EXERCISE TEXT:
*** Begin section ***

THE PLUME of an Eagle Feather or fluff is white, billowy, and soft. It represents the purity, lightness, and gentleness of a child, full of the spirit and new to the cycle of life. The plume is distinctive and is usually a symbol of honor. The plume in the ‘Cycle of Life’ is the beginning of the formative years, childhood. It is the age of innocence, pride, and dreams – a time for bonding and attachment to relationships, values, attitudes, behaviors, personalities, character and to the environment. It is a time for security and integration.
THE VANE of an Eagle Feather represents flexibility and adaptability with gentleness and firmness. Each vane has a unique design, as each feather is unique. Each individual is also unique. This part of the feather expands, just as youth expands into the world and they become responsible for themselves.
In the CYCLE OF LIFE, the vane is the continuation of the formative years. The children have achieved their rights of passage as they become adults; a boy becomes a hunter or warrior, and a girl has reached womanhood. During this phase, there is learning and guidance. The mind, the mouth, the heart, and the hand (avenues for the spirit) are being nurtured. Reinforcement is given in the proper direction, in order to strengthen their spiritual well-being and identity. It is a time of enrichment, logic, and proof.
The ENTIRE FEATHER is straight, strong, firm, and gentle. The TOP PORTION represents the peak of life. The behaviors of adulthood are to bring out the best in beauty and goodness. Men have achieved bravery, skill or character and have been renamed accordingly. Women have achieved a level of knowledge basic to the survival of the people. Self-discipline, survival skills, loyalty, solidarity, and respect within family are above all individual interests. The foundation laid for them is intact. Interdependence, empathy, insight, and foresight enables them to be keepers and protectors of the culture. It is at this phase that marriage and childbearing are foremost.

*** End section ***

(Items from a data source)
*** Begin section ***

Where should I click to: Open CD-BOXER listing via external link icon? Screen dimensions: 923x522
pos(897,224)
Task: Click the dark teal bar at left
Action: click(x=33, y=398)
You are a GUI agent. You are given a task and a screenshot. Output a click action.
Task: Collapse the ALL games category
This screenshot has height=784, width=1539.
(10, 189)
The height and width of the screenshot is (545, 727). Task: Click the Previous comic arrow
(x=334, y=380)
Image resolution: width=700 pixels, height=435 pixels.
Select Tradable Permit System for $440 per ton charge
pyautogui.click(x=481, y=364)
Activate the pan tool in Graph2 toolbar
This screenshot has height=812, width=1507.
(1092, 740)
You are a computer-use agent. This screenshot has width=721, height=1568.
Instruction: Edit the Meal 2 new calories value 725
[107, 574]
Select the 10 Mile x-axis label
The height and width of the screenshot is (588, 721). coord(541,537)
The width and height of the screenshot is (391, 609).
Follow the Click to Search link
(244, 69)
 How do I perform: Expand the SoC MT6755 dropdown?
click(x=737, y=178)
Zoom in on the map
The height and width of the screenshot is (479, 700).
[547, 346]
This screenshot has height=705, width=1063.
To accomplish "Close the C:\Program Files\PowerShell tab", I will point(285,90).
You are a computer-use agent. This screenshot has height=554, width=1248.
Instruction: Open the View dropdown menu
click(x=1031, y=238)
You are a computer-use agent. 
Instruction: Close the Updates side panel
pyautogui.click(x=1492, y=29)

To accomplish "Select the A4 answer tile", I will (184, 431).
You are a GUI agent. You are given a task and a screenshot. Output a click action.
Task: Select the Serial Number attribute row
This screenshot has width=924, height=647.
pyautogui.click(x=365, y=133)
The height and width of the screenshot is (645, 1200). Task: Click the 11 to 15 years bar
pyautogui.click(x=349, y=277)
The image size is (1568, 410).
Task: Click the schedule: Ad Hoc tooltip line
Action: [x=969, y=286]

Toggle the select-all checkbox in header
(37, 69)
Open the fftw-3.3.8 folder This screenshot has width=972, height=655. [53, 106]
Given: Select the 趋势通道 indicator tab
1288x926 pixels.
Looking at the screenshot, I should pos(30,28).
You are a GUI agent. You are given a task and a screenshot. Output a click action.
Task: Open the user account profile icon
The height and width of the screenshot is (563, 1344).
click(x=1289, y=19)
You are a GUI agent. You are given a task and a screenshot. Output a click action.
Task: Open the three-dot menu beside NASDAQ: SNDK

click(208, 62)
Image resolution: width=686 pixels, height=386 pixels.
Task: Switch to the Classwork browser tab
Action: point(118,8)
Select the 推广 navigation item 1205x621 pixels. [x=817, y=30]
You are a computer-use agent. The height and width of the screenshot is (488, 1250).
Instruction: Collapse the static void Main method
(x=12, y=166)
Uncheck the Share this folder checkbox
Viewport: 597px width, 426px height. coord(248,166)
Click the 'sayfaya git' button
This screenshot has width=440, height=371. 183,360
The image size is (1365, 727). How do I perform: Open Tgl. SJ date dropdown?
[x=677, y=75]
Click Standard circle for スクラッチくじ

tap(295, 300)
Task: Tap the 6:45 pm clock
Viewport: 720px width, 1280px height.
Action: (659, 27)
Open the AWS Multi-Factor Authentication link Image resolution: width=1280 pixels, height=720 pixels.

*** End section ***

COMPLETE THE FOLLOWING:
1: Answer these questions from the eagle feather text:
(a) What is the plume usually a symbol of?
(b) What two qualities does the vane represent along with gentleness and firmness?
(c) What level have women achieved at the peak of life?
2: Quote the eagle feather text from "THE VANE of" up to and including "responsible for themselves.".
These records were drawn from a separate source.

RESULTS FOR EACH TASK:
1:
(a) Honor.
(b) Flexibility and adaptability.
(c) A level of knowledge basic to the survival of the people.

2:
THE VANE of an Eagle Feather represents flexibility and adaptability with gentleness and firmness. Each vane has a unique design, as each feather is unique. Each individual is also unique. This part of the feather expands, just as youth expands into the world and they become responsible for themselves.